Collected data entries

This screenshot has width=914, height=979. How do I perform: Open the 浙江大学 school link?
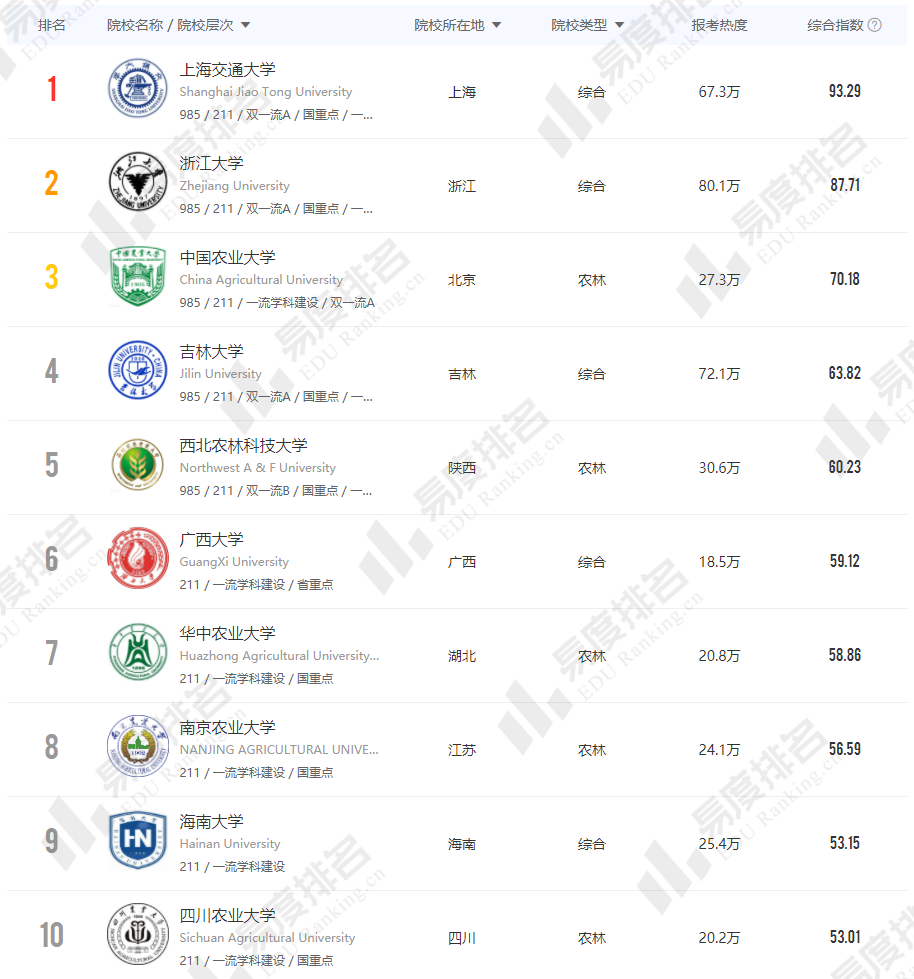tap(211, 164)

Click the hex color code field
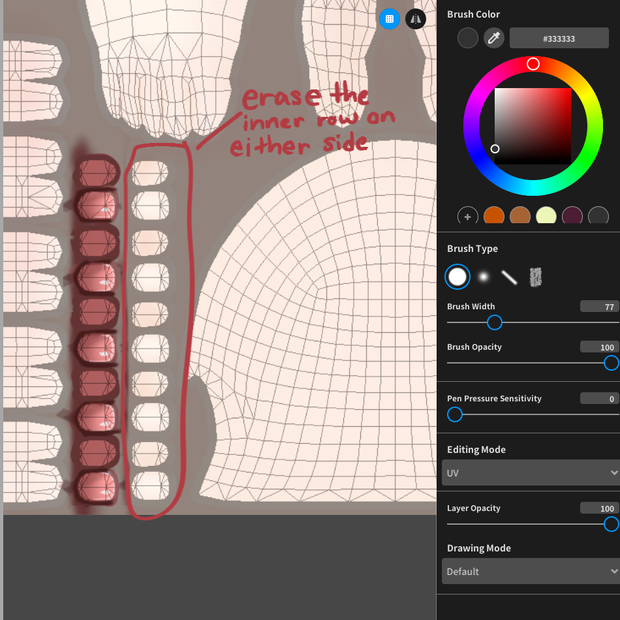(559, 38)
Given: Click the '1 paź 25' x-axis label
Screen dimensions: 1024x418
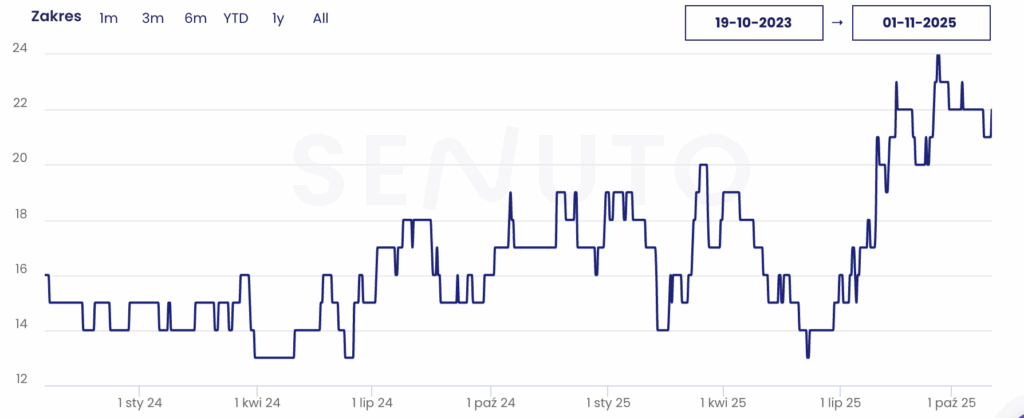Looking at the screenshot, I should click(955, 403).
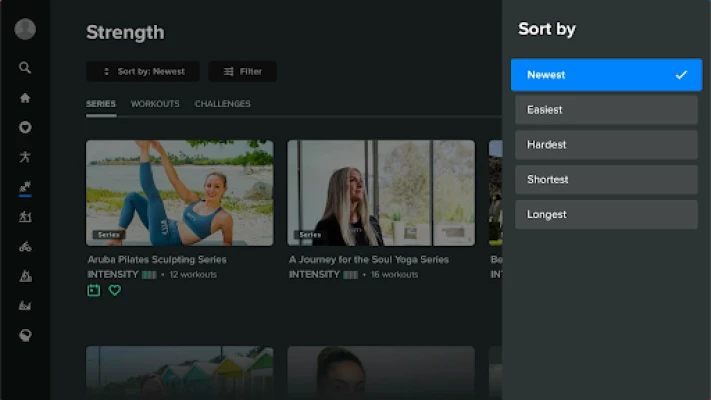
Task: Open the Sort by: Newest dropdown
Action: click(143, 72)
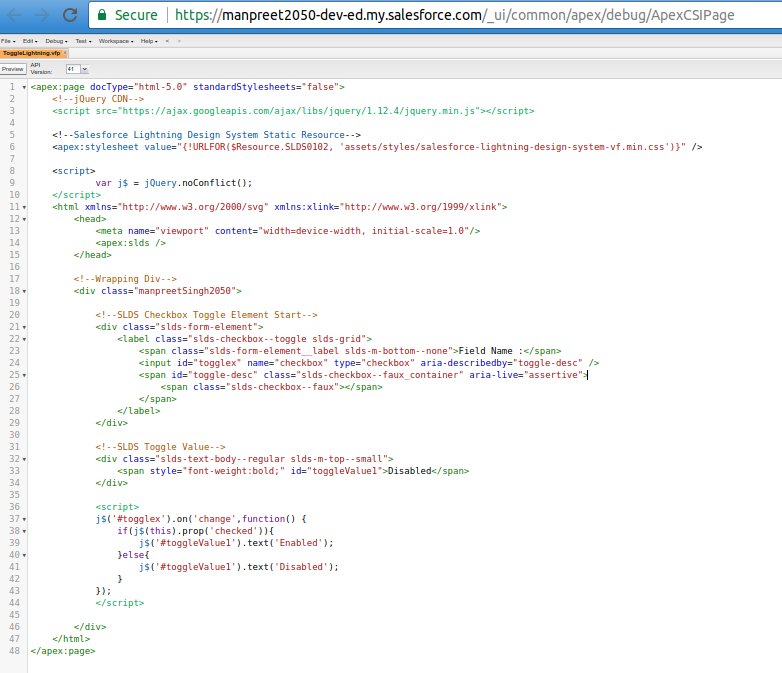Viewport: 782px width, 673px height.
Task: Fold the head block at line 12
Action: 24,218
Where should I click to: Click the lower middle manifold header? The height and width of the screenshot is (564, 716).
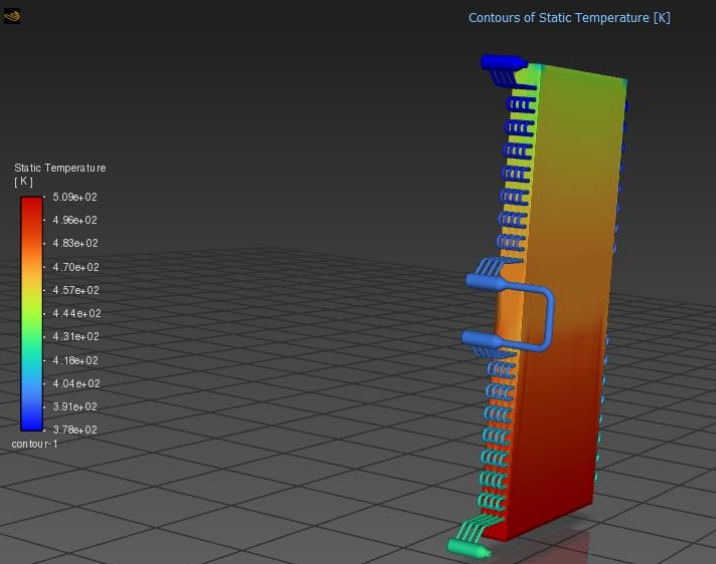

→ **WHAT THE TASK REQUIRES**: Copy out the data above to the letter, and keep every picture out of it.

→ **EXERCISE SOLUTION**:
This screenshot has width=914, height=979. How do I perform: Open the 浙江大学 school link?
tap(211, 164)

Click the hex color code field
(559, 38)
Given: Click the '1 paź 25' x-axis label
Screen dimensions: 1024x418
Looking at the screenshot, I should click(955, 403).
Task: Open the Sort by: Newest dropdown
Action: click(143, 72)
Viewport: 782px width, 673px height.
Task: Fold the head block at line 12
Action: 24,218
Where should I click to: Click the lower middle manifold header? The height and width of the screenshot is (564, 716).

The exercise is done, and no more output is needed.